Benthic Habitat Mapping and Characterization
Study Areas and Data Downloads
The NOAA Coral Reef Conservation Program (CRCP) addresses the priorities laid out in both the National Action Plan to Conserve Coral Reefs (2000) and the National Coral Reef Action Strategy (2002) by funding coral reef benthic habitat mapping and characterization throughout U.S. waters.
The first of several goals defined within the strategy is to create comprehensive maps of all U.S. coral reef habitats. Specifically, the report calls for the production of comprehensive digital maps of all shallow (< 30 meters) coral reefs and the characterization of priority deep water (> 30 meter) reef systems in the U.S. and Trust Territories by 2009. Benthic habitat mapping and characterization is a fundamental component of ecosystem-based coral reef management because it integrates a variety of information to define the extent, nature and health of these ecosystems. Without accurate maps resource managers cannot make informed decisions; although our products are publicly available, these managers are the primary users of our data.

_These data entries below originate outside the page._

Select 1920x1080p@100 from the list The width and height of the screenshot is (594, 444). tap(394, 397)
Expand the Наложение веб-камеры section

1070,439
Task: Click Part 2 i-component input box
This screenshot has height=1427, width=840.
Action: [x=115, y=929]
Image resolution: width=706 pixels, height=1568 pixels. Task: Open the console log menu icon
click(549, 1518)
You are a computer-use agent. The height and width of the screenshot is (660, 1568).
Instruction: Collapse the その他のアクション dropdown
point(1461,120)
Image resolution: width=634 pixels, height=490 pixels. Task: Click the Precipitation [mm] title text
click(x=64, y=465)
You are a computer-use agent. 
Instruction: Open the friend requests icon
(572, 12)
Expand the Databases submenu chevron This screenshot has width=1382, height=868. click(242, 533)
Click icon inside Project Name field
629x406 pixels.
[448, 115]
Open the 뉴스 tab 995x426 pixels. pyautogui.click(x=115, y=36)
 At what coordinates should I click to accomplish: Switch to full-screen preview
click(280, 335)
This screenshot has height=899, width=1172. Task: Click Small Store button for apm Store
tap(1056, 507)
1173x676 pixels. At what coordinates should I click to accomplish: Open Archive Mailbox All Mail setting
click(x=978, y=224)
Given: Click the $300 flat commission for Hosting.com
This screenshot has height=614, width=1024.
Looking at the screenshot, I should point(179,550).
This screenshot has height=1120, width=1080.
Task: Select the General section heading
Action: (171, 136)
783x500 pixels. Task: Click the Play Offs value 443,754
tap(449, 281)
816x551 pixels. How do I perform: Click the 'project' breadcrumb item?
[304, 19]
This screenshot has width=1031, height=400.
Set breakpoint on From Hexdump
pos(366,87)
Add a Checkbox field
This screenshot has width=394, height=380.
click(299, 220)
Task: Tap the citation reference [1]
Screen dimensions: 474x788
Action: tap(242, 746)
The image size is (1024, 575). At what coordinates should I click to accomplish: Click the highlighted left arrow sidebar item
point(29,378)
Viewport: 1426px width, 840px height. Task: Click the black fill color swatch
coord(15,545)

NOAA's Biogeography Program leads the effort to comprehensively map the distribution of shallow coral reefs and other benthic habitats. In the Pacific Islands region this has been accomplished primarily through the development of maps based on IKONOS satellite imagery. When the Pacific Islands Fisheries Science Center established the Coral Reef Ecosystems Division (CRED) in 2001, the Center initiated a program to extend habitat mapping in the U.S. Pacific Islands into deeper water that cannot be readily mapped using satellite and aerial techniques. Since that time NOAA Fisheries has led the effort to map these deeper reefs using ship-based acoustic mapping systems, coupled with video and still-camera observations. These sonar and optical data are combined with the IKONOS-based data products and oceanographic information to provide integrated products that describe the benthic habitats of the Pacific Islands.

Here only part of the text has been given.